Israeli media go to war

Israeli media, often a willing conscript in Israel’s wars, rallied to his battle cry.

The mass circulation daily Yediot Ahronot splashed the headline “We are combating the boycott” on its front page.

It prominently featured an op-ed by Ben-Dror Yemini headlined “BDS is a threat to Israel’s very existence.”

Yemini laments that the “influence” of Palestinian rights campaigners “has invaded the Hillel groups on campuses.”

He warns of the dangers of exposing impressionable Jewish minds to facts about the Nakba, the 1948 ethnic cleansing of Palestine.

Yemini says that BDS is “invading politics” – via “venomous” author Max Blumethal, whose father, he notes, was a senior advisor to former President Bill Clinton.

“This isn’t what happens in every Jewish family. Far from it,” Yemini writes, “But that’s the trend.”

Yemini attacks me and Omar Barghouti as “the leaders of the campaign” and contends that “almost everything the Nazis said about the Jews is said today by BDS supporters.”

In light of all these alleged horrors, Yemini states, my emphasis: “Yediot Ahronoth newspaper is also mobilizing for war.”

It followed up today with an op-ed by Noah Klieger demanding that Israel mount “an organized and coordinated counterattack and try to convince the world that the Palestinians’ arguments on most issues, if not on all, are nothing but a blatant lie rooted in [Nazi propagandist] Goebbels’ school.”

The New York Times enlisted too, with an article by Jodi Rudoren amplifying Netanyahu’s attack.

In another example of the newspaper’s typically biased coverage of BDS, it features quotations from five Israeli politicians but not one person actively involved in BDS campaigning to answer the lurid charges.

Rudoren, moreover, adopts as her own the racist Israeli rhetoric that the Palestinian BDS call’s inclusion of refugee rights amounts to a “demographic death warrant” for the “Jewish state.”

This ugly language – echoing frequent Israeli warnings about the supposed “demographic threat” from too many Palestinian babies – mirrors racist claims in the 1980s that giving votes to Black people would amount to “national suicide” for whites in South Africa.

Doubling down

There is nothing entirely new about Israel’s renewed attack on BDS. Indeed, Netanyahu used his speech to the Israel lobby group AIPAC in Washington, DC more than a year ago to sound the alarm over the growing campaign.

Nonetheless there is a new flurry of activity to try to slow its growth. Sheldon Adelson, the billionaire financier of Netanyahu’s political career and kingmaker for the US Republican Party, has summoned “Jewish mega-donors” for what the The Jewish Daily Forward terms a “secret anti-BDS summit.”
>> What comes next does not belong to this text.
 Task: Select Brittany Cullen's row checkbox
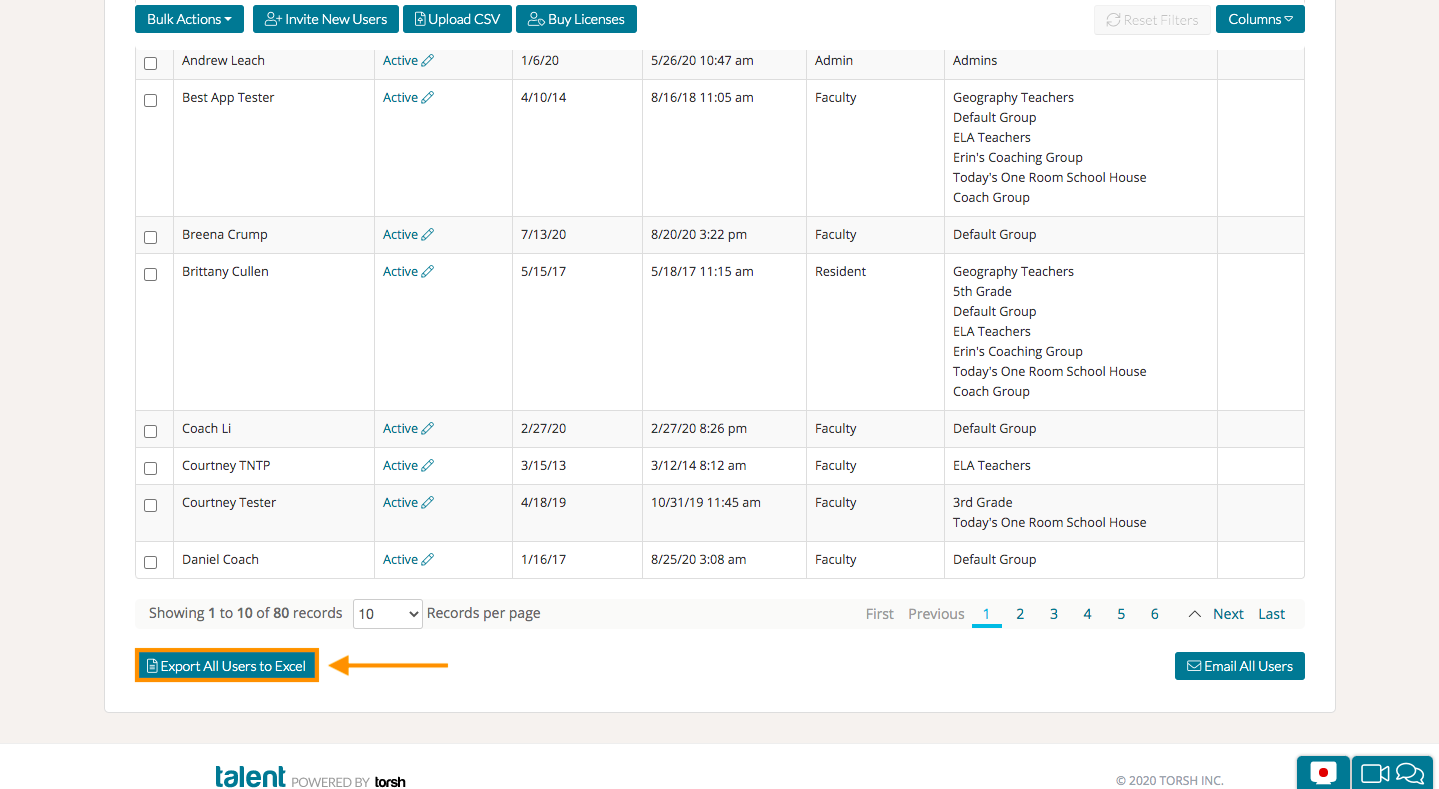click(x=151, y=274)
Among them will reportedly be Adam Milstein, the convicted tax cheat and vocal Muslim-hater, who has bankrolled much anti-Palestinian activity on US campuses.

Minister for BDS

Netanyahu has appointed Gilad Erdan, a far-right Likud Party stalwart, as minister for “public security, strategic affairs and public diplomacy,” with responsibility for leading Israel’s fight against BDS.

From the perspective of BDS campaigners, Erdan is a dream; his open bigotry and opposition to freedom of expression and democracy almost make the case for them.
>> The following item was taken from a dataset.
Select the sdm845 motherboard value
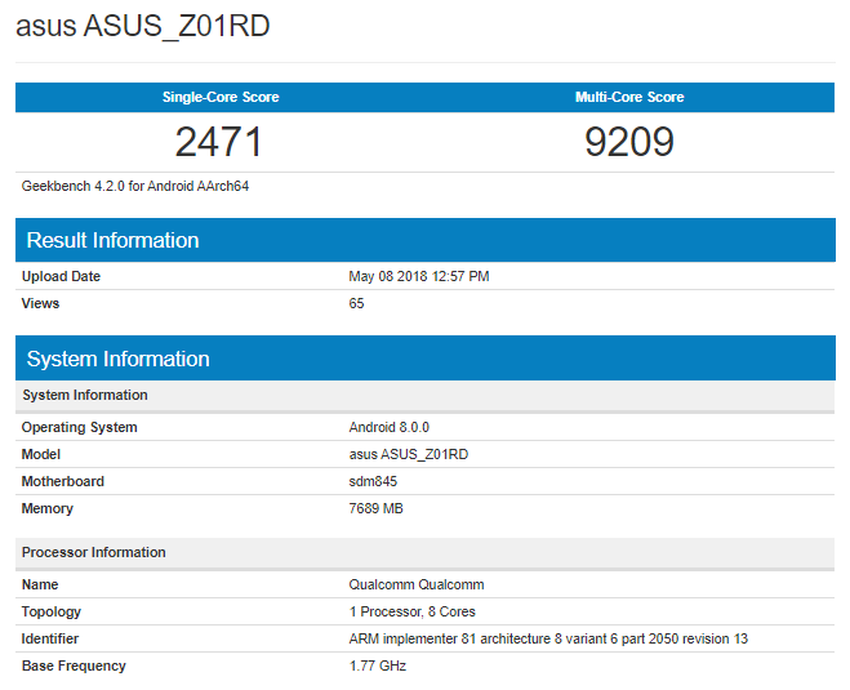 point(371,481)
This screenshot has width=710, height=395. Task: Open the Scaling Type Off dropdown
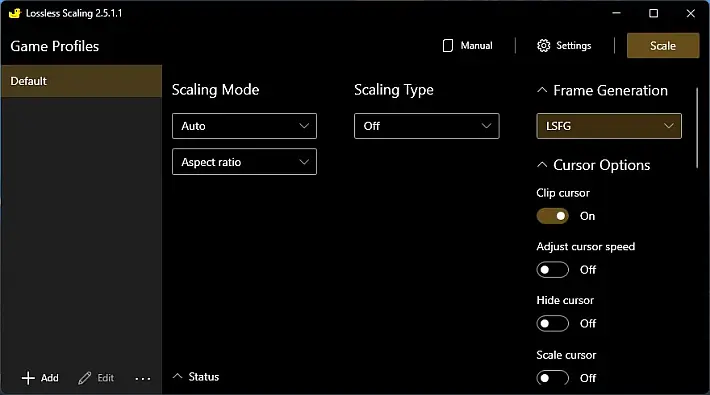point(427,126)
“I think there are limits to freedom of speech, limits intended to protect the state from those who act against it under cover of our generous democracy,” he said in a Facebook comment aimed at Palestinian citizens of Israel who sit in its parliament. “When the right time comes, we will take care to clean the Knesset from its destroyers, who unfortunately operate from inside it.”

There are also new attempts to smear and intimidate students and faculty at US universities who support Palestinian rights by adding them to McCarthyite blacklists.
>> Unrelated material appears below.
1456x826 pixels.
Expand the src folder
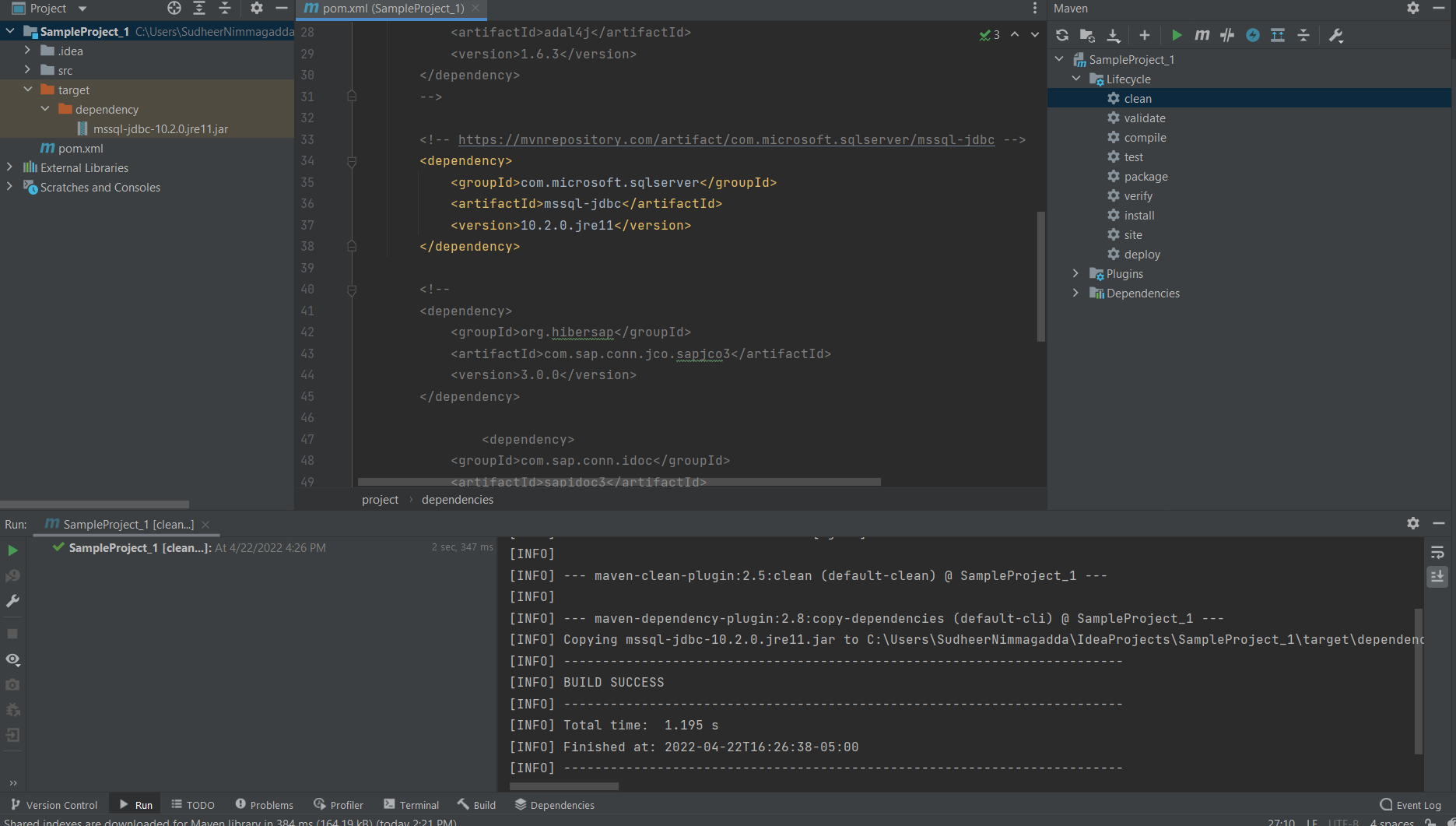(28, 70)
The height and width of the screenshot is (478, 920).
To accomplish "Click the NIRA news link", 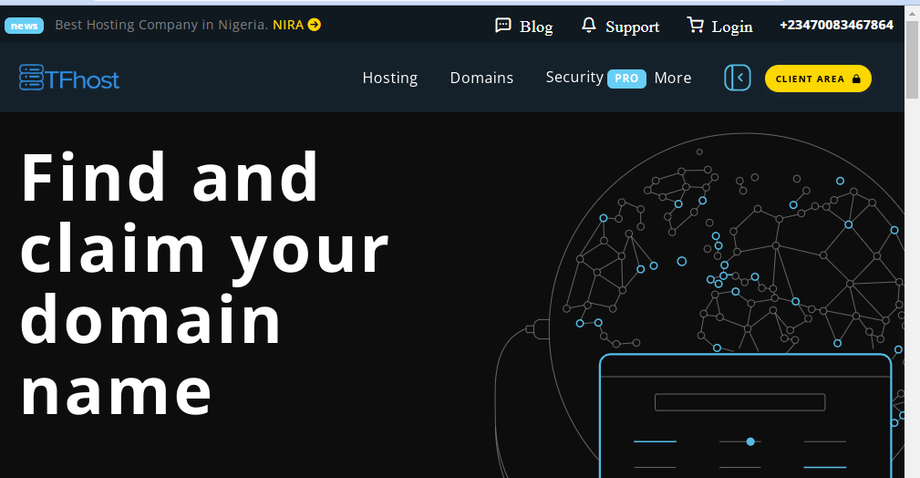I will coord(288,25).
None of this is new, although Israel and its lobby groups appear to be doubling down on tactics that have been tried for years and have, by Israel’s own admission, failed to halt its slump into pariah status.

From 1986 South Africa to 2015 Israel

Israel’s repressive reaction against BDS is not even very original in the annals of settler-colonial regimes.

In the mid 1980s, South Africa’s apartheid regime made it illegal to call for boycotts or foreign sanctions, just as Israel has recently done.

And just as Netanyahu does today, in a 1987 New Year’s speech, South Africa’s apartheid leader PW Botha railed against the “wrong attitudes” of foreign governments and whined that South Africa was being pilloried while other “southern African countries [were] harboring terrorist forces against my country.”

The racist regime in Pretoria, just like its counterpart in Jerusalem today, also insisted that its problem was not the injustices created by its brutal policies but merely false perceptions fed by biased media.

“The kind of struggle in which South Africa currently finds itself is primarily a struggle of perceptions, not of conventional arms,” the government information bureau declared in 1986. “It is not so much the facts that create a psychological climate as the manner in which they are selected and presented.”

And just as President Obama lauds Israel today as a flawed but inspiring example for the world, President Ronald Reagan did as much for South Africa in a speech at the World Affairs Council in 1986.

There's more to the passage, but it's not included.